During the Iran-Iraq war in the 1980s, Tehran was a low-slung city, many homes had basements to shelter in, and there were air raid drills and sirens. Now the capital is packed with close-built high-rise apartments without shelters.

“It's a kind of failing of the past that they didn’t build shelters,” said a 29-year-old Tehran resident who left the city Monday. “Even though we’ve been under the shadow of a war, as long as I can remember.”

Her friend's boyfriend was killed while going to the store.

“You don’t really expect your boyfriend or your anyone, really to leave the house and never return when they just went out for a routine normal shopping trip,” she said.

Those who choose to relocate do so without help from the government. The state has said it is opening mosques, schools and metro stations for use as shelters. Some are closed, others overcrowded.

Hundreds crammed into one Tehran metro station Friday night. Small family groups lay on the floor. One student, a refugee from another country, said she spent 12 hours in the station with her relatives.

“Everyone there was panicking because of the situation,” she said. “Everyone doesn’t know what will happen next, if there is war in the future and what they should do. People think nowhere is safe for them.”

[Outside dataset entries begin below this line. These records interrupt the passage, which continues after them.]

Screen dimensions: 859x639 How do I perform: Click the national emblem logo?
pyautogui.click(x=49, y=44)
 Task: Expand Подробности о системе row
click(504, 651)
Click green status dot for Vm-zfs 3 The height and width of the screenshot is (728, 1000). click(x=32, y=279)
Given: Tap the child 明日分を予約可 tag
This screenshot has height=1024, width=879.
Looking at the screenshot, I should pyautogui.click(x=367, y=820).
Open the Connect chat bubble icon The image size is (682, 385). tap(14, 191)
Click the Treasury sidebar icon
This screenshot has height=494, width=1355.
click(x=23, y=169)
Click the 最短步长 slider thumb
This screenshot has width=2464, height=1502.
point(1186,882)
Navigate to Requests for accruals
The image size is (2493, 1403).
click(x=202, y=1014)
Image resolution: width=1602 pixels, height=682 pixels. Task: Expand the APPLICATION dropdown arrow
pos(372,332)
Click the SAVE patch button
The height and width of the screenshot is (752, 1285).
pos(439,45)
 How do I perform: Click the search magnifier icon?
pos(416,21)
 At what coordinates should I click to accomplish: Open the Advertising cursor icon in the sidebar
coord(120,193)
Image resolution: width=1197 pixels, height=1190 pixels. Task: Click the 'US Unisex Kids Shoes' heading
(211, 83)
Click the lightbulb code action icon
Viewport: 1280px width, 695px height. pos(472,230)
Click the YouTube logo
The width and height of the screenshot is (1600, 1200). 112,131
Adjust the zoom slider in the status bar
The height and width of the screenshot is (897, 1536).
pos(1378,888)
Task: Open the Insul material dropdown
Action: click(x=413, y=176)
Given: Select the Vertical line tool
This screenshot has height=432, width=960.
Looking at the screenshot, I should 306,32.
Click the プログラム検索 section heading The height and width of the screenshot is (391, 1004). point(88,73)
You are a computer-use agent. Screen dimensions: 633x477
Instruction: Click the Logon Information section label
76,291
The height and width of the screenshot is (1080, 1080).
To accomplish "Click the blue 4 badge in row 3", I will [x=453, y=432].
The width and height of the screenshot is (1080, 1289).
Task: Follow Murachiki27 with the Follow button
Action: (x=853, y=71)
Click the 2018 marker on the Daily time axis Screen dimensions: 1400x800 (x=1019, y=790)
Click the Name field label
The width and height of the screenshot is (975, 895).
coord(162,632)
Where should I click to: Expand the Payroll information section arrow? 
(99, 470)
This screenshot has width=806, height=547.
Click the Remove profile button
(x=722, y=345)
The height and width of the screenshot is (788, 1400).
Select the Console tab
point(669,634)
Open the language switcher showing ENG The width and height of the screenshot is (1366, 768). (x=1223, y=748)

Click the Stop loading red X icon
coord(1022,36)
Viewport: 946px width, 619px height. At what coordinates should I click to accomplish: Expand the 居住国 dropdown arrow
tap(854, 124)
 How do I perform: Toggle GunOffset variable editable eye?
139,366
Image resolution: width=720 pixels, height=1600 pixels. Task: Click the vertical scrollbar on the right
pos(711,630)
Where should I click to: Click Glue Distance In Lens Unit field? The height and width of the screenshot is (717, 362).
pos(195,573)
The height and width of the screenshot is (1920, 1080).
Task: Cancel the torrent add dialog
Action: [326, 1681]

Soon after leaving the station, she saw that Israel had warned a swath of Tehran to evacuate.

“For immigrant communities, this is so hard to live in this kind of situation,” she said, explaining she feels like she has nowhere to escape to, especially not her home country, which she asked not be identified.

Fear of Iran mingles with fear of Israel

For Shirin, the hostilities are bittersweet. Despite being against the theocracy and its treatment of women, the idea that Israel may determine the future does not sit well with her.

“As much as we want the end of this regime, we didn’t want it to come at the hands of a foreign government,” she said. “We would have preferred that if there were to be a change, it would be the result of a people’s movement in Iran.”

Meanwhile, the 29-year-old who left Tehran had an even more basic message for those outside Iran:

“I just want people to remember that whatever is happening here, it’s not routine business for us. People’s lives here — people’s livelihoods — feel as important to them as they feel to anyone in any other place. How would you feel if your city or your country was under bombardment by another country, and people were dying left and right?”

“We are kind of like, this can’t be happening. This can’t be my life.”